According to reports, the dentist was using his own equipment to treat patients for an entire year before being found out. VA policy states that dentists are to use facility equipment and that bits be disposed after one use, however the dentist in question was not following this policy. The doctor, who has not been identified, has not been fired, but instead has been moved from patient care to an administrative role.
Patients are now being contacted and informed that they may receive free testing for possible infection.
Concerned Veterans for America (CVA) Executive Director Mark Lucas issued the following statement:
“After years of scandal at Tomah, you would think officials there would ensure they were hiring ethical employees and getting rid of those who aren’t. Instead, the Tomah VA is apparently retaining doctors who knowingly violate regulations and put hundreds of veterans’ lives at risk.
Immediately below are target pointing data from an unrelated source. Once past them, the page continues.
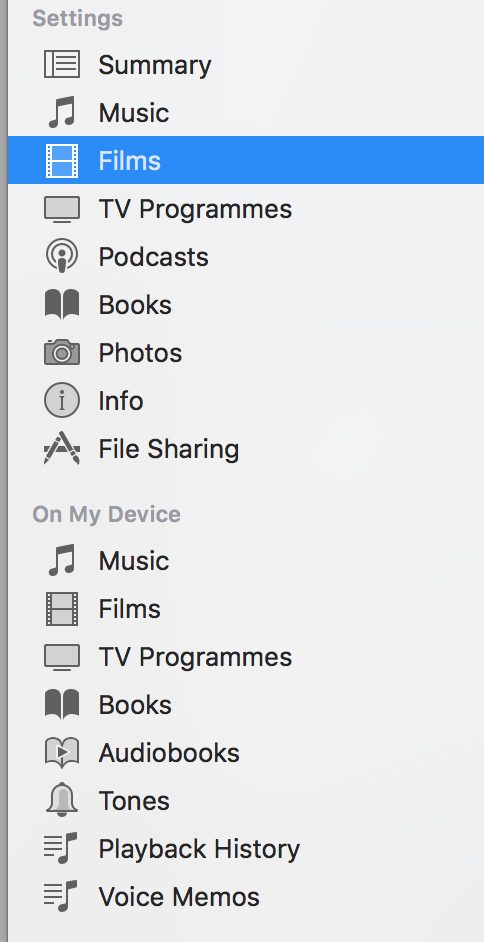
Task: Select the File Sharing apps icon
Action: 62,449
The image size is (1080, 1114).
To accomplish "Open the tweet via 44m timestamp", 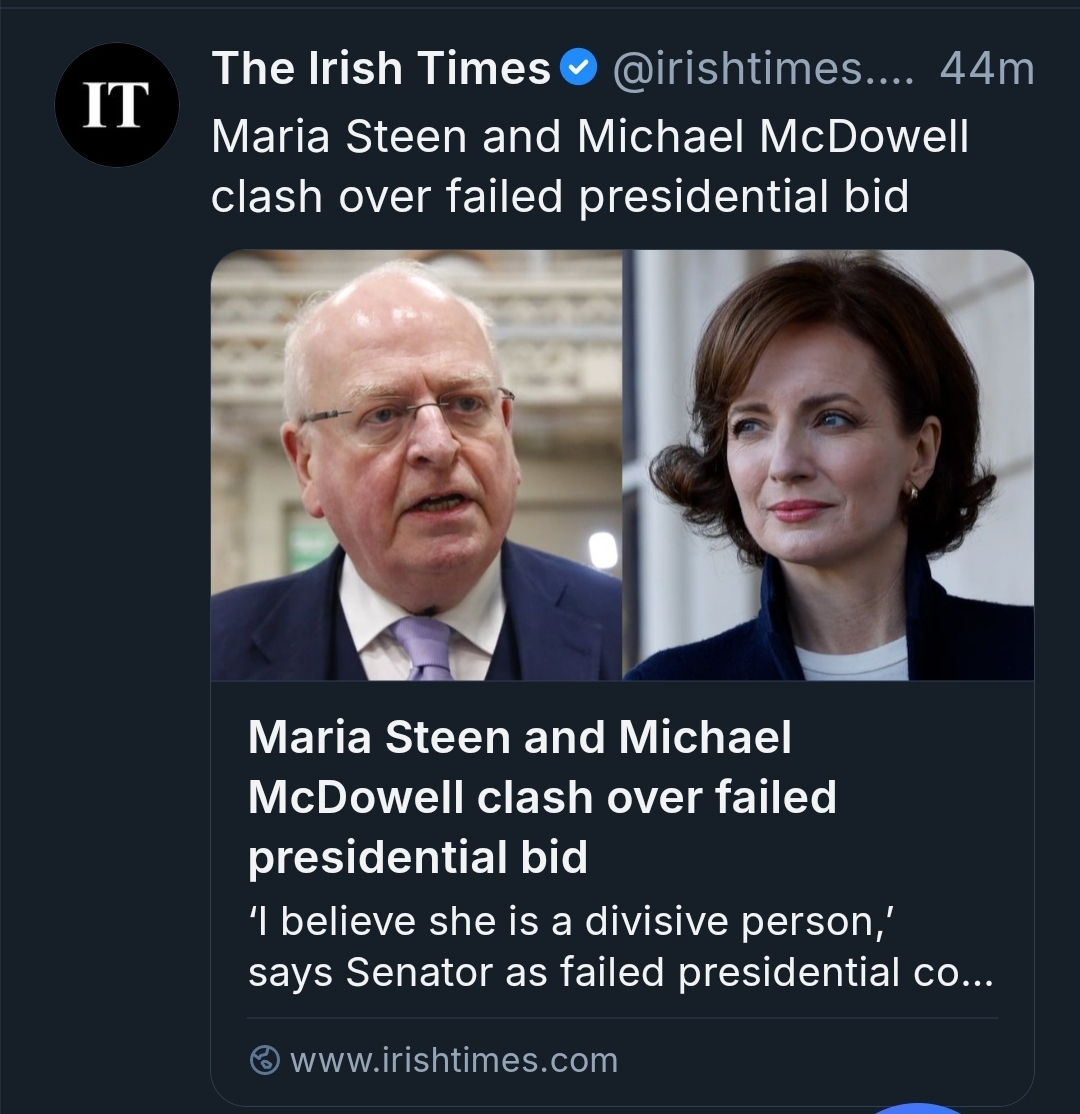I will 987,69.
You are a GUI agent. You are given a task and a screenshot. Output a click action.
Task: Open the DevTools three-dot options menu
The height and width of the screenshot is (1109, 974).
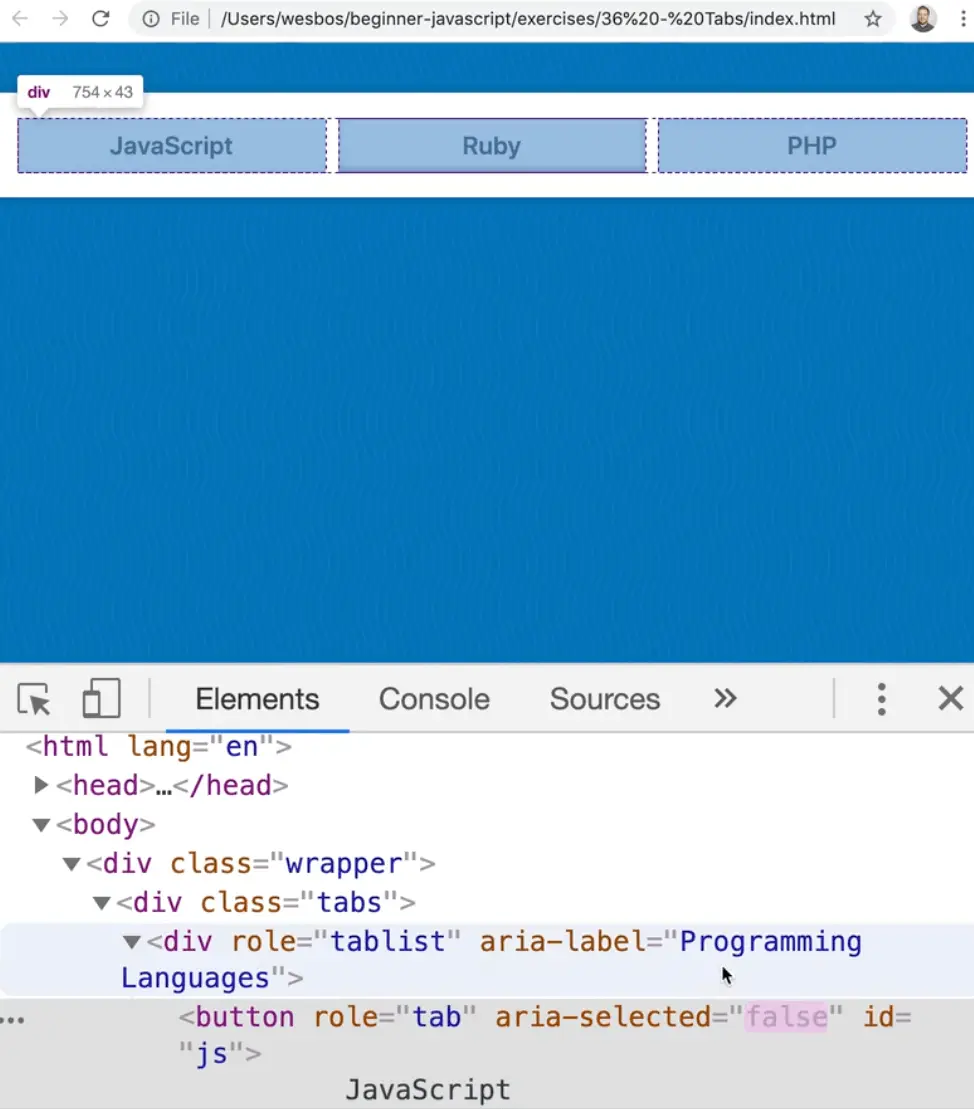881,699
This kind of incident isn’t isolated to the Tomah VA. It seems like hardly a week goes by without a new report about how myriad VAs across the country are failing veterans. Congress can prevent tragedies like this by passing strong accountability measures that will drive employees to be careful, top performers. Right now, incentives to follow the rules aren’t in place at the VA.”
CVA supports the VA Accountability First and Appeals Modernization Act of 2016, which would restore accountability at the VA by expediting the removal of problem employees, increasing the power of the VA Secretary to remove problem employees, and preventing bonuses for senior executives for the next five years.
The facility has been at the center of scandals involving deaths of veterans whose family members claim they were turned away from the VA for care. In addition, it is the scene of a massive scandal in which veterans were over-prescribed narcotics, earning the facility the nickname “Candy Land.”